Parigi torna nel terrore. Dopo l’attentato di gennaio a Charlie Hebdo, ieri sera la capitale francese ripiomba nell’orrore.
Una sparatoria a colpi di kalashnikov in un ristorante cambogiano, almeno tre esplosioni (due kamikaze e una bomba) al di fuori dello Stade de France durante il match amichevole Francia-Germania e poi una terza sparatoria, al Bataclan, una nota sala di concerti, dove era in corso un concerto rock con circa 1500 persone.
La conta dei morti è provvisoria, e purtroppo destinata a salire, si parla di circa 128 i morti - per la maggior parte spettatori del concerto - e 192 i feriti, di cui 99 in modo grave.
Secondo la procura gli attentatori deceduti sarebbero 8, ma è possibile che altri complici siano in fuga.

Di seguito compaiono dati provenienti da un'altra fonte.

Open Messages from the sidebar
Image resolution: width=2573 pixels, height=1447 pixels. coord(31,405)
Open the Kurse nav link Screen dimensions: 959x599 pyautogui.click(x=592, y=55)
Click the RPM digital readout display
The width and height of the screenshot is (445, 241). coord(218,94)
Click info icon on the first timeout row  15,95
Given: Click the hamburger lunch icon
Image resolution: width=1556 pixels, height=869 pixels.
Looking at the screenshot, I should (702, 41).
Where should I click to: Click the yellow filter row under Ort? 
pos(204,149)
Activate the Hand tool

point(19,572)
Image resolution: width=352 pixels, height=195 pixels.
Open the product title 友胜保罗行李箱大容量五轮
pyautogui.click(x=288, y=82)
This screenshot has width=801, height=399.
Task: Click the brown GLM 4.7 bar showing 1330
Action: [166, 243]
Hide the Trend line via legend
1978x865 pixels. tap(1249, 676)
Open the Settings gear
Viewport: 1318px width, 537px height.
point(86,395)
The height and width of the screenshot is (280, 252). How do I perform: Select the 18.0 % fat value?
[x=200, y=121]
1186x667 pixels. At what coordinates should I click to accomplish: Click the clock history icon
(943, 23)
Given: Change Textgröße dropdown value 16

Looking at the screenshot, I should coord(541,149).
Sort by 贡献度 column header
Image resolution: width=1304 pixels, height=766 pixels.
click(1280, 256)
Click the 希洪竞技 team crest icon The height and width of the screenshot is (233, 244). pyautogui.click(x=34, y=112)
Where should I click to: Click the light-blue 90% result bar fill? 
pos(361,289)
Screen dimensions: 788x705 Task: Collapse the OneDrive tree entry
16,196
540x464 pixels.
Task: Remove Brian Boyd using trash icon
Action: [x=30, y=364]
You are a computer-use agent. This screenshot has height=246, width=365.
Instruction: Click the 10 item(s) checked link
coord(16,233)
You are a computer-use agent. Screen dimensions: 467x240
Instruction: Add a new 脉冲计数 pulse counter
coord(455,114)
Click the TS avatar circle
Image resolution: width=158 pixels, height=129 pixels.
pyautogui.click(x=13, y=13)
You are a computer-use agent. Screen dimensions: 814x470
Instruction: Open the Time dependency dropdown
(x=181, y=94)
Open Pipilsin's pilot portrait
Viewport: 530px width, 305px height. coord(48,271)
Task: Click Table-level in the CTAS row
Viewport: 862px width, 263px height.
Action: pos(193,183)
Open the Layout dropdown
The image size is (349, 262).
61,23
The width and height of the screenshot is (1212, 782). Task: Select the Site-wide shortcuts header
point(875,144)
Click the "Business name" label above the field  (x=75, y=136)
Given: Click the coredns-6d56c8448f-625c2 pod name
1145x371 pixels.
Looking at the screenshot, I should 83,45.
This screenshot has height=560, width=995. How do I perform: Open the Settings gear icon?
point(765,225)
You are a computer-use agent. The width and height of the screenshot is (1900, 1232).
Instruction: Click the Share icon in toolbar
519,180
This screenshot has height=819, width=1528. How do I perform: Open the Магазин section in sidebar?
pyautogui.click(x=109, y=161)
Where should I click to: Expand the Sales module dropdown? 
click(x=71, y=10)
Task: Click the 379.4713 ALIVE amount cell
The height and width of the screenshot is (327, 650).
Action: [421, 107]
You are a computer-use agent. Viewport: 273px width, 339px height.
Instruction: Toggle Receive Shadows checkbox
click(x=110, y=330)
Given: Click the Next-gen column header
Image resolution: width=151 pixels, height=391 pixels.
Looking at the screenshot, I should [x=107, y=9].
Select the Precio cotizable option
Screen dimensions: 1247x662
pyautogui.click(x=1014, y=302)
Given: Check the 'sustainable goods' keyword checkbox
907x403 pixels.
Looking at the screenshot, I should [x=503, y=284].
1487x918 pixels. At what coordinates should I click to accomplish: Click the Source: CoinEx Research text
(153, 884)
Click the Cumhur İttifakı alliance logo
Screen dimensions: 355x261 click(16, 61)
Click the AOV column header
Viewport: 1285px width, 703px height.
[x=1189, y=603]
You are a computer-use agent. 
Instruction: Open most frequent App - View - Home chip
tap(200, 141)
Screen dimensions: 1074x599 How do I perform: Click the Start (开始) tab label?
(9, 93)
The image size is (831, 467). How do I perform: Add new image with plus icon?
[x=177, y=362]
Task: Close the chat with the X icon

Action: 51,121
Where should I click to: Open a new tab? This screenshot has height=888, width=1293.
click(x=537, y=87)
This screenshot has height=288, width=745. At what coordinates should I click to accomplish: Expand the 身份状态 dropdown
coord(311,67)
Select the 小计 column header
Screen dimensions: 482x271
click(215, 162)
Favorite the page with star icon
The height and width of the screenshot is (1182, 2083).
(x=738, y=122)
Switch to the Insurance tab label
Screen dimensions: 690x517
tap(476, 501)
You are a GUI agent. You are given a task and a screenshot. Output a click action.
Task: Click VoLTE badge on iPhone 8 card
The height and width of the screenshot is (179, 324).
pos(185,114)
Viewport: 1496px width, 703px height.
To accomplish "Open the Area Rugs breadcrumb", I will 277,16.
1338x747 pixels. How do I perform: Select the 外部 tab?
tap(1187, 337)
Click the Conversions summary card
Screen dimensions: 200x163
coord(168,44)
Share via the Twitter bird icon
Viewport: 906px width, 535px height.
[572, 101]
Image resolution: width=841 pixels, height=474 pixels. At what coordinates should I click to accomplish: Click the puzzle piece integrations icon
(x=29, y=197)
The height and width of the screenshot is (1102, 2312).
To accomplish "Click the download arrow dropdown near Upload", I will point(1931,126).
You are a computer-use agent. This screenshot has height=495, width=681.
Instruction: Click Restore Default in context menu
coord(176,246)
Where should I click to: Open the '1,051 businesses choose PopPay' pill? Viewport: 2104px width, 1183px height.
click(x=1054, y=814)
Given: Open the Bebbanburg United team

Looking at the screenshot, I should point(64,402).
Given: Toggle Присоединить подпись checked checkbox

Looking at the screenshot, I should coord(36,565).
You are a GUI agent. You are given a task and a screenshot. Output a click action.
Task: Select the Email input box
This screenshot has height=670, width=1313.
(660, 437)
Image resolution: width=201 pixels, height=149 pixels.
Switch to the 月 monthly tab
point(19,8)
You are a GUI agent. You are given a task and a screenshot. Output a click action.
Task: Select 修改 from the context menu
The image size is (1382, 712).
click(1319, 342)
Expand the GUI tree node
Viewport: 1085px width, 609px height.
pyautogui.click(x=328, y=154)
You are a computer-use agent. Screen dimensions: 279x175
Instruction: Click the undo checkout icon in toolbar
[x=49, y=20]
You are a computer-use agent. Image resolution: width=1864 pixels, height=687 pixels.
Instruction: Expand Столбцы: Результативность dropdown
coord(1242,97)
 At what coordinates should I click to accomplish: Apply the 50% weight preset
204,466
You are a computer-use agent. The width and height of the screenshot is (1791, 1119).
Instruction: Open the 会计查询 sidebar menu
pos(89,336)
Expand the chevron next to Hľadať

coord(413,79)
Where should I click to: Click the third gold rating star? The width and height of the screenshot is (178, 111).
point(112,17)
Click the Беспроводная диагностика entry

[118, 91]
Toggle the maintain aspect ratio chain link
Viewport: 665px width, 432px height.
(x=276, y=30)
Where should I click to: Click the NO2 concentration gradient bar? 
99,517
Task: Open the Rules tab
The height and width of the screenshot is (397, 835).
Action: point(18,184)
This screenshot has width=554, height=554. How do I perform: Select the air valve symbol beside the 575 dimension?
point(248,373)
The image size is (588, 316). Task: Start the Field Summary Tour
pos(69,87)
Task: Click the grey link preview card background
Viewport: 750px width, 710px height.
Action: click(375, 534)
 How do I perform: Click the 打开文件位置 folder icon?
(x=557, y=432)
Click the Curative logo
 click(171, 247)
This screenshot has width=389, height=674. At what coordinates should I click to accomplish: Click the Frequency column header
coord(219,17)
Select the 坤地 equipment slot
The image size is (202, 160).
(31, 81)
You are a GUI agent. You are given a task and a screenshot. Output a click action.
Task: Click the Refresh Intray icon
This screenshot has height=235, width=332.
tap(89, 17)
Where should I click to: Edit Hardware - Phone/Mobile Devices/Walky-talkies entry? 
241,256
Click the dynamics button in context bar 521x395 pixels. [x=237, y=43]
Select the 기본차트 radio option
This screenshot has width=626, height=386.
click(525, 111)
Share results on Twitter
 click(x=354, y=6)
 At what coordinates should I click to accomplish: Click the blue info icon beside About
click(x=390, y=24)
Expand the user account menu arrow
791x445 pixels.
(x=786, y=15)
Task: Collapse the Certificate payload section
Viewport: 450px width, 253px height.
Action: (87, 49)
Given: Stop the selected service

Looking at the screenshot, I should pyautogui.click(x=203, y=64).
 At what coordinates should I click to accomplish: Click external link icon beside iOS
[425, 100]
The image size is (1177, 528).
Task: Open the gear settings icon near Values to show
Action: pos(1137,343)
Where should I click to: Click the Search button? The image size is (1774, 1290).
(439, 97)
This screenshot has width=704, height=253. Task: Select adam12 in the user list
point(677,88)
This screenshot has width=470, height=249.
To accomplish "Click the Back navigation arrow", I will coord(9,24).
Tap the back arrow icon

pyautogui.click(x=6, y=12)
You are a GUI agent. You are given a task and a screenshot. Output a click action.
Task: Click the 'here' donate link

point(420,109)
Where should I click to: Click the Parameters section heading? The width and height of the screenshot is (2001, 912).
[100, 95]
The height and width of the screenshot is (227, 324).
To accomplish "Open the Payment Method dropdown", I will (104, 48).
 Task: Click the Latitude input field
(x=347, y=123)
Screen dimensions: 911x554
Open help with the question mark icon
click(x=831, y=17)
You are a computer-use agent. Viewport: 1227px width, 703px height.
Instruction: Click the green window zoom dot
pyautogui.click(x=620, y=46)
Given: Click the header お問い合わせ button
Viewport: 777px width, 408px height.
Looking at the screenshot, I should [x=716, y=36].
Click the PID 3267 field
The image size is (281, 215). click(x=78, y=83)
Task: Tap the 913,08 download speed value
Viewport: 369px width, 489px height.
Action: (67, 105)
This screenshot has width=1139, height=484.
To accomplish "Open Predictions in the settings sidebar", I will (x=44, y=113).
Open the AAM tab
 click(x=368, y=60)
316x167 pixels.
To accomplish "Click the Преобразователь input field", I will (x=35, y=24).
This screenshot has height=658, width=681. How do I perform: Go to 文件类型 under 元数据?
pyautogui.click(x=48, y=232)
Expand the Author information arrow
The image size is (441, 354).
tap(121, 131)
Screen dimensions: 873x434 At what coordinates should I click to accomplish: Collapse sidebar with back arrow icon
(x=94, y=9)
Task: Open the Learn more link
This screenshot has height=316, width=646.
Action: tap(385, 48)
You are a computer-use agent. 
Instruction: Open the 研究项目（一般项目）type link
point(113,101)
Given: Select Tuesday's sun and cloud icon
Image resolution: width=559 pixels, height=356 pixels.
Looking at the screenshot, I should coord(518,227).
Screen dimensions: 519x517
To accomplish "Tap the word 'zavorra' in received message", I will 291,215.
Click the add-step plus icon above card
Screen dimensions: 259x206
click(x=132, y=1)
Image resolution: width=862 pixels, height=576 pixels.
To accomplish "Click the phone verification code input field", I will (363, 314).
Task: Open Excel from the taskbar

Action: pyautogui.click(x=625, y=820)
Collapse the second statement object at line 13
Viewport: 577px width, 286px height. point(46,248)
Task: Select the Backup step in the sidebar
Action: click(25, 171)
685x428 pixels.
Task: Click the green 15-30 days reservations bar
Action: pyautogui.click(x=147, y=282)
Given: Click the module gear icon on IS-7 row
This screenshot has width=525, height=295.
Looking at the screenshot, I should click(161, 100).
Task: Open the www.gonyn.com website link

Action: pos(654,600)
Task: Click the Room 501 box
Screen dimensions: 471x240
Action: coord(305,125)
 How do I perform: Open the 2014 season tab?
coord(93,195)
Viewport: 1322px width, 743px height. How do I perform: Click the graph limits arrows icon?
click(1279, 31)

La reazione della Francia e dell’Occidente sarà durissima. «Quello che è successo venerdì a Parigi è un atto di guerra commesso da un’armata jihadista contro i valori che noi difendiamo e che siamo: un Paese libero». Così ha affermato il presidente francese, Francois Hollande, parlando questa mattina alla nazione in diretta televisiva dall’Eliseo.
In queste ore le emozioni sono forti: le parole paura, odio, guerra viaggiano nelle nostre menti.
Ognuno di noi poteva essere allo stadio col proprio figlio, al ristorante con la propria ragazza, al concerto col proprio migliore amico.
Il 13 novembre 2015 rimarrà nei nostri ricordi, come il giorno dell’attentato alla nostra libertà forse ancor più che l’11 Settembre.
Non dobbiamo però dimenticarci che 4 anni e mezzo di guerra civile in Siria hanno provocato 250.000 morti, 2 milioni di feriti e 12 milioni di sfollati.
Quindi o ci mettiamo tutti insieme a sconfiggere il nemico comune, l’Isis, senza distinzioni di Religione e Stato e senza distinzione di morti di serie A e serie B, oppure facciamo vincere la demagogia piangendo oggi, armandoci domani ma senza voler veramente risolvere i problemi.